» Job item:
Gather every line of the listing below that contains the string "Industri", and copy each such line in full. Matching is case-sensitive.

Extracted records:
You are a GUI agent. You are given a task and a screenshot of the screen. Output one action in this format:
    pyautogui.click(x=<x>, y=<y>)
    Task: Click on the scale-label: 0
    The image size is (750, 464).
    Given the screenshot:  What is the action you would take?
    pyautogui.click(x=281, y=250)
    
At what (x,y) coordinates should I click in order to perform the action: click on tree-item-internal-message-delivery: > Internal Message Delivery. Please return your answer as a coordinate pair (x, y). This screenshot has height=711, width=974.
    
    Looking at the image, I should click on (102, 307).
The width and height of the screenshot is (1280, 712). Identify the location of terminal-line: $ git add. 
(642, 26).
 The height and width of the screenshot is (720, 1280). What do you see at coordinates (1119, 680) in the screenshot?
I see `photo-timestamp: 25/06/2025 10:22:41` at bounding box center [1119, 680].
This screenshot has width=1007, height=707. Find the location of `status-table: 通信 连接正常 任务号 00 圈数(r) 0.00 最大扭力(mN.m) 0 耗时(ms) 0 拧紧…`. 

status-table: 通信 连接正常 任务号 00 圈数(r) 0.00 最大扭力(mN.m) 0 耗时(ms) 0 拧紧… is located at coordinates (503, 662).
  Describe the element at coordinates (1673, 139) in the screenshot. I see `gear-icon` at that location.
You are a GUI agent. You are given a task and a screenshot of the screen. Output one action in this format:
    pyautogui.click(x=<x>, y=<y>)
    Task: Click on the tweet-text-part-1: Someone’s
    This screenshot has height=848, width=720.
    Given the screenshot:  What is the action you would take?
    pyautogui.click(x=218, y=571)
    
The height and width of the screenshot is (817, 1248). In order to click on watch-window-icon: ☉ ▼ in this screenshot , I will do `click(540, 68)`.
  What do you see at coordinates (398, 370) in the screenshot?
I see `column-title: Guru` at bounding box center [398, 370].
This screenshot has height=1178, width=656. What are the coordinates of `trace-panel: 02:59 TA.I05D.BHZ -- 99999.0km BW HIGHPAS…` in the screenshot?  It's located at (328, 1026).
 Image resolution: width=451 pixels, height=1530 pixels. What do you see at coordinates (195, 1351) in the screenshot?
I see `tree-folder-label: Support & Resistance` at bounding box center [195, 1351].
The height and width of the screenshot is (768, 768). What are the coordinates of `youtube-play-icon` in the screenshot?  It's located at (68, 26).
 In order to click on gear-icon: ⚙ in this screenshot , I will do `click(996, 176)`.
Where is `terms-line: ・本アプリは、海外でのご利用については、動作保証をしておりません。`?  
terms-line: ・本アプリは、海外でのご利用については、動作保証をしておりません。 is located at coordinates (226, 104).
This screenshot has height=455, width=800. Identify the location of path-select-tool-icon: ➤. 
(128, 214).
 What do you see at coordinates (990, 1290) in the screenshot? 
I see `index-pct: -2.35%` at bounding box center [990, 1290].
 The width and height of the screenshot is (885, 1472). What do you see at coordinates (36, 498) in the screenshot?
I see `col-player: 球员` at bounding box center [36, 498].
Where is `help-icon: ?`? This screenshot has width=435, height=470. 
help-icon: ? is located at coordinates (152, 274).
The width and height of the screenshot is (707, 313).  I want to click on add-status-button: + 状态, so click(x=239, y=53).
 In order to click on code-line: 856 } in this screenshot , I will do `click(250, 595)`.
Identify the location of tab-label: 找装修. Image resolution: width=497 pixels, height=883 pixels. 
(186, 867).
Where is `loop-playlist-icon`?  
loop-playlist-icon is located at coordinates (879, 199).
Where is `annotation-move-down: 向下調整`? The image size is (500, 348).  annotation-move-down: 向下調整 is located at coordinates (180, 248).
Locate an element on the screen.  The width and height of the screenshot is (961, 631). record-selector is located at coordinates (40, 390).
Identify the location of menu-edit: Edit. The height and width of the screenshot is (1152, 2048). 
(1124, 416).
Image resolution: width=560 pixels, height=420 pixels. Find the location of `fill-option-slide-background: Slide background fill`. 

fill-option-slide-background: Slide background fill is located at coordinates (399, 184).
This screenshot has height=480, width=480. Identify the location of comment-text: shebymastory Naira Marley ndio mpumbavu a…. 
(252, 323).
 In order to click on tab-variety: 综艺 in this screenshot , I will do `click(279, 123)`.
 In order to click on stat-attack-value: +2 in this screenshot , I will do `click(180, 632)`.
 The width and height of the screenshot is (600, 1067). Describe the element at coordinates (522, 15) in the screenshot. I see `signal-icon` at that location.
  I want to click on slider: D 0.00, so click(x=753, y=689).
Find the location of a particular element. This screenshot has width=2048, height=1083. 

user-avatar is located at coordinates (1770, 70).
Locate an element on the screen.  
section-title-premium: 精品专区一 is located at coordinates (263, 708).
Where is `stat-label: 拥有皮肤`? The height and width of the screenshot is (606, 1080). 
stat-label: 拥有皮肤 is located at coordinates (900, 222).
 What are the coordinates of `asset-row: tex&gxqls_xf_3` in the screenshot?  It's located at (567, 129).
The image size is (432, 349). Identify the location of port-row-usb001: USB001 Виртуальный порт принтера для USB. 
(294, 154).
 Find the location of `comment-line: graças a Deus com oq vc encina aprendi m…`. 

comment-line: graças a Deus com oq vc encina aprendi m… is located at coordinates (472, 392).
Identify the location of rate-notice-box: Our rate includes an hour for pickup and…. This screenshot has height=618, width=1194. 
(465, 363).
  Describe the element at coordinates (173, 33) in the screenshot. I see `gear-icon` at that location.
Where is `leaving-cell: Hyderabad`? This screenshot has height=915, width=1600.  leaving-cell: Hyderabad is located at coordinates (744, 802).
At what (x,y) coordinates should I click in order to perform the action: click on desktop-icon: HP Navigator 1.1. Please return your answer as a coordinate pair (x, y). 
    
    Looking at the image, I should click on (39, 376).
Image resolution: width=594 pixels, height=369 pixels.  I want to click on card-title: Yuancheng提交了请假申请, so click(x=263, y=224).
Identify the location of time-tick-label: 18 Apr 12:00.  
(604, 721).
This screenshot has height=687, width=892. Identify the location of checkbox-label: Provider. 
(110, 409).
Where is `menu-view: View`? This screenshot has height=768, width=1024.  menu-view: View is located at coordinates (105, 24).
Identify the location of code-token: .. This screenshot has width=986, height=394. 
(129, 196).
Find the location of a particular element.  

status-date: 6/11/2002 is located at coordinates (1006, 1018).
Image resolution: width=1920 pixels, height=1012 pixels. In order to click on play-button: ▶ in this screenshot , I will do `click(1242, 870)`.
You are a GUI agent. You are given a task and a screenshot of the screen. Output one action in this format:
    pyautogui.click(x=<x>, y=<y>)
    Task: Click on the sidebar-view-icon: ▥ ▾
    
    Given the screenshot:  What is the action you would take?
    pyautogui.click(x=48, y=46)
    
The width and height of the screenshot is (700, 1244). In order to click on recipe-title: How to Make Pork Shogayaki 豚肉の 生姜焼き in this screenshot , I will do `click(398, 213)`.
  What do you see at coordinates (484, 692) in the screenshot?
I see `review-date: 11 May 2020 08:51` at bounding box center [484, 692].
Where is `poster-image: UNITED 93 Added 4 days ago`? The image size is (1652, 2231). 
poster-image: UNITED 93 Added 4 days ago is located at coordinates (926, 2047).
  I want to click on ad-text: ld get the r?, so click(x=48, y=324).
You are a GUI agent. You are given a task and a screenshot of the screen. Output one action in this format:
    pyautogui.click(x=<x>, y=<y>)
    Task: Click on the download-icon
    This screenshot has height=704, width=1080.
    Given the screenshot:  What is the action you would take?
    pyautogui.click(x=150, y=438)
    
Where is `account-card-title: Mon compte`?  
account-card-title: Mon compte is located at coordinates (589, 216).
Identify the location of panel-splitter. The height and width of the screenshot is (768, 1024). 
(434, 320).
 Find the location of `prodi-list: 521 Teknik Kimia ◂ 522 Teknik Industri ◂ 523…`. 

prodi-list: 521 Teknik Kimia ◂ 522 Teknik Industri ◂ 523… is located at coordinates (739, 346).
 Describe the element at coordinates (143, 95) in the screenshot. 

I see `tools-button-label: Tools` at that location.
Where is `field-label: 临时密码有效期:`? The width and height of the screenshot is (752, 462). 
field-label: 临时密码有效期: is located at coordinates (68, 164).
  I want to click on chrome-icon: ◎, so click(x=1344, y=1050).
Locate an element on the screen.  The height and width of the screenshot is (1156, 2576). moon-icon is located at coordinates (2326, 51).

» Task output:
 Find the location of `prodi-list: 521 Teknik Kimia ◂ 522 Teknik Industri ◂ 523…`. 
prodi-list: 521 Teknik Kimia ◂ 522 Teknik Industri ◂ 523… is located at coordinates (739, 346).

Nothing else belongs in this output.